Can someone please explain this odd tv image effect that I've noticed for several years

This will take awhile...
So, I was watching a bit of the par-3 contest from the Masters this afternoon, and saw a really obvious distortion of the picture that I've also noticed when watching various old movies...

The image was of a player putting on the green. Behind him was the nearby gallery. Behind them was nothing but trees.

Now, imagine the camera shooting the scene was getting buffeted by some strong winds, so the image shakes around a bit, which would make the whole picture at home dance around a bit. With me so far?

Now, imagine that the player and the gallery were moving around, but the background trees were rock steady. No movement. The effect is as if the player and gallery are on a top layer and the trees on a bottom layer. It looks like cut-out animation. The foreground was unglued from the background.

I've also noticed this effect when watching certain older b/w movies. In them, it's often as if the blacks and the whites are separated onto different layers, and they "dance" slightly.

I've seen this on different tv's, in different homes, so it's not something amiss with my own tv. It seems to be more blatant in scenes with a strong contrast in the image. In the Masters example, the player and crowd were in bright sunshine, while the trees were more muted and darker. Ditto, the old movies. It seems to be most apparent when it's black against white, and even areas of the same object (like a desk, for instance) would do the "dance".

Is this effect a result of digital processing?
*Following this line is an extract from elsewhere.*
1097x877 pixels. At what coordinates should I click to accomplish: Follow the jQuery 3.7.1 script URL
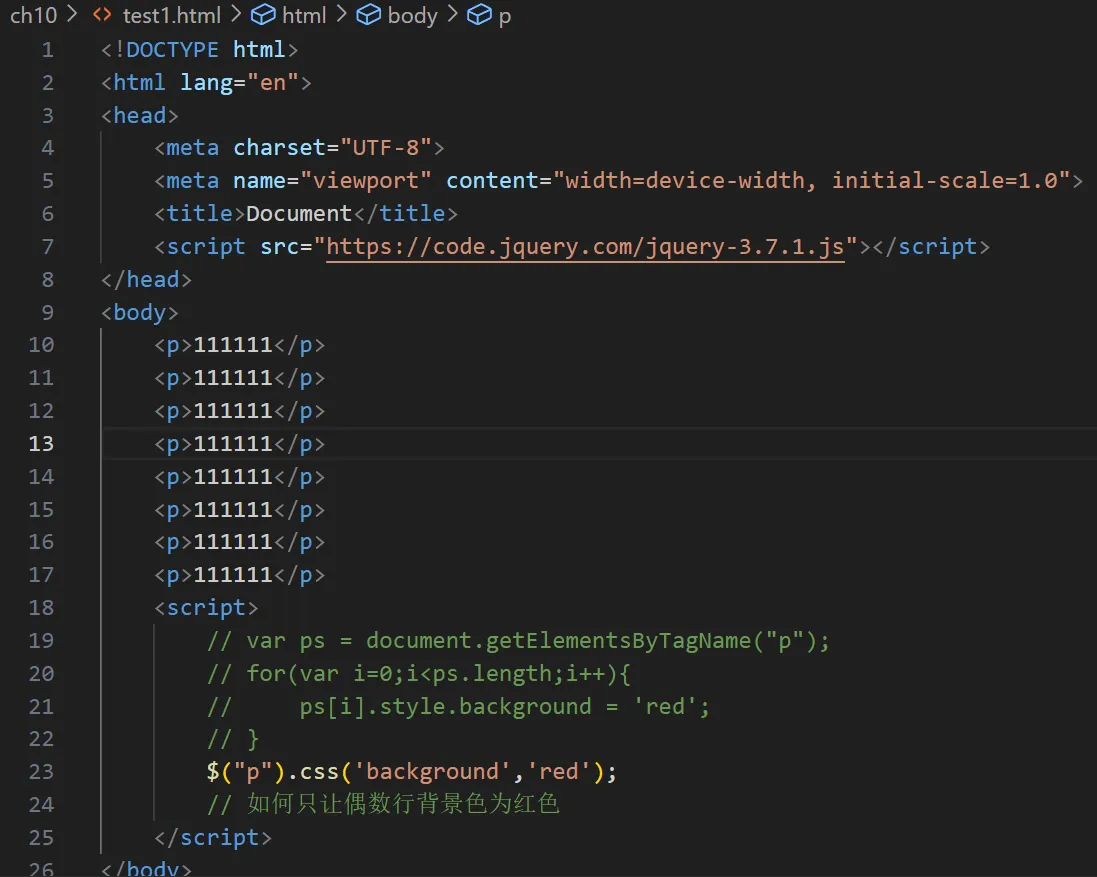(x=585, y=247)
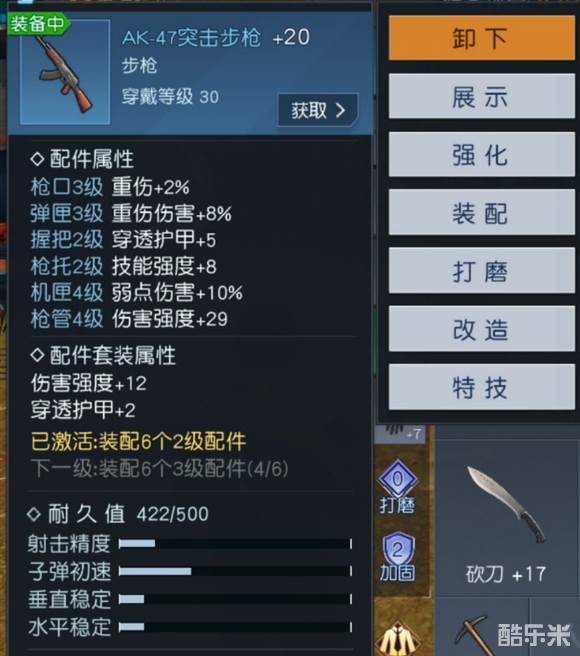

Something else?
posted by Thorzdad to Technology (3 answers total)
 
It's almost surely the result of applying too much compression. The style of compression they use try to figure out places of the image that are barely changing/not visible changes and just doesn't send information about the change. If you can also notice any "blocky"ness or other MPEG/JPEG style artifacts, that lends additional evidence to that.
posted by skynxnex at 1:37 PM on April 6, 2016 [4 favorites]


What skynxnex said. When transmitting pictures you can refresh certain parts of the image. Things that typically don't move are often left out of the refreshing process. So buildings and backgrounds will remain still while the movement will refresh.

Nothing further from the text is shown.